While the product segment of physical security information management (PSIM) has been established within the security industry for some time now, depending on who you talk to, the characteristics that define a true PSIM solution are up for debate. It seems as if almost everyone has their own definition of what a PSIM is and what it should do. However, Verint is looking to differentiate itself from the competition by establishing a new category of situational awareness and has made enhancements to its product offerings to that end. 

According to Kevin Wine, vice president of marketing for video and situation intelligence solutions at Verint, the company has been continually engaged with its customers and looking at how to create better value for end users.  As a result of this interaction, Wine said what they discovered was a need for this situational awareness product sector, which really goes above and beyond what has been available to the market up until this point with traditional PSIM solutions.

“Situational awareness is really a category to distinguish from PSIM, VMS or even computer-aided dispatch and the reason for it is as you go into the typical fusion center or command and control center, there has typically been a siloed effect or a manual or process requirement to really get the sensor array, monitoring and incident management, which is typically separate, and dispatch and field force response area that also usually operates separately, to kind of homogenize and flow better,” explained Wine. “The citizens, with everything that’s going mobile and this Internet of Things era that we’re in, are expecting coordination, increased safety and increased efficiency.”

Among the new capabilities in the Verint Situational Awareness Platform that are on display at ASIS this year include:

  • Dispatch Manager functionality, which incorporates emergency dispatch into the Situational Awareness Platform, helping reduce emergency response time, while enhancing end-to-end communications throughout an incident.
  • Mobile Reporter capabilities, which enable businesses, agencies and local citizens to share information directly from their smart devices, allowing multi-dimensional response and communication. Mobile Reporter also can send emergency notifications based on the location of the user.
  • And, Mobile Responder functionality that relays critical information and multimedia data from an incident, providing field personnel with more real-time, accurate intelligence about an incident before arriving on-site.

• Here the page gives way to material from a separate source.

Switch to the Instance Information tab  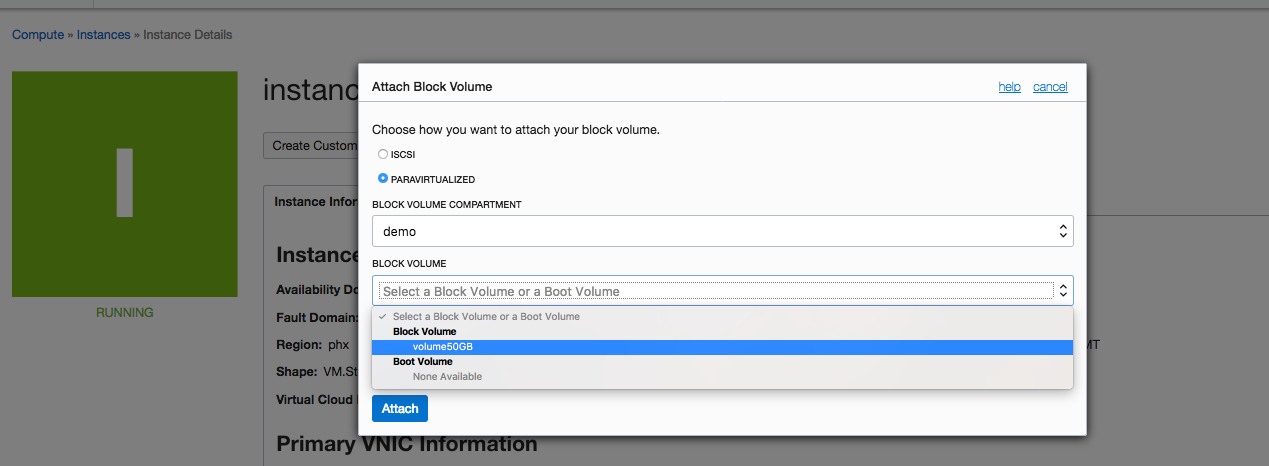click(314, 201)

Wine said that these features are not just being unveiled at the show, but have already been deployed in the field by some of their customers.

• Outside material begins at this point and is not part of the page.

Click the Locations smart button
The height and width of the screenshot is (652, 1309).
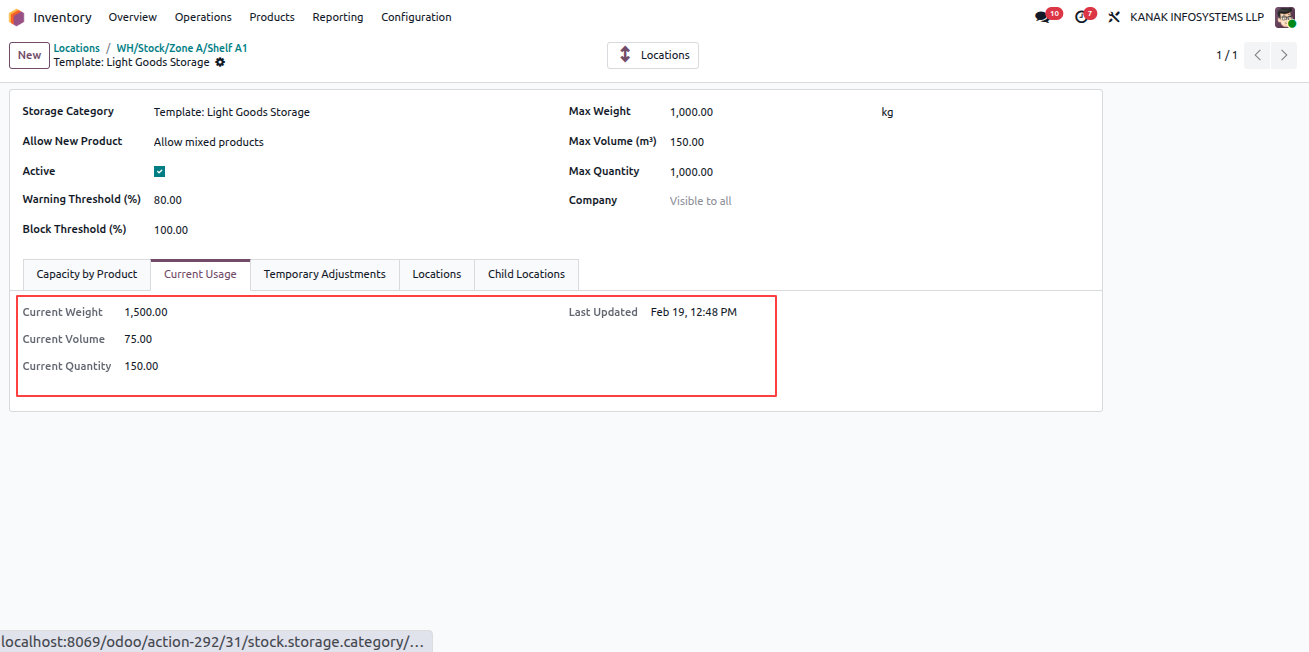click(x=653, y=55)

“We feel this is really going to create a unique value proposition for a wide range of customers that are both in mid-tier, government or city/municipalities and in many type of campus scenarios as well,” he added. “What I like to say from an industry perspective… a way to look at this is kind of the homogenization of what people traditionally look at as PSIM and CAD altogether.”

Wine believes that one of the big drivers for technology development throughout the security industry moving forward will be the Internet of Things that is enabling organizations to derive greater intelligence from myriad devices.

“We see that as one of the major things that is evolving in the market at large and that certainly goes beyond the security industry. We’re also looking at the changing face or risk and how that’s being viewed by organizations throughout the marketplace,” said Wine.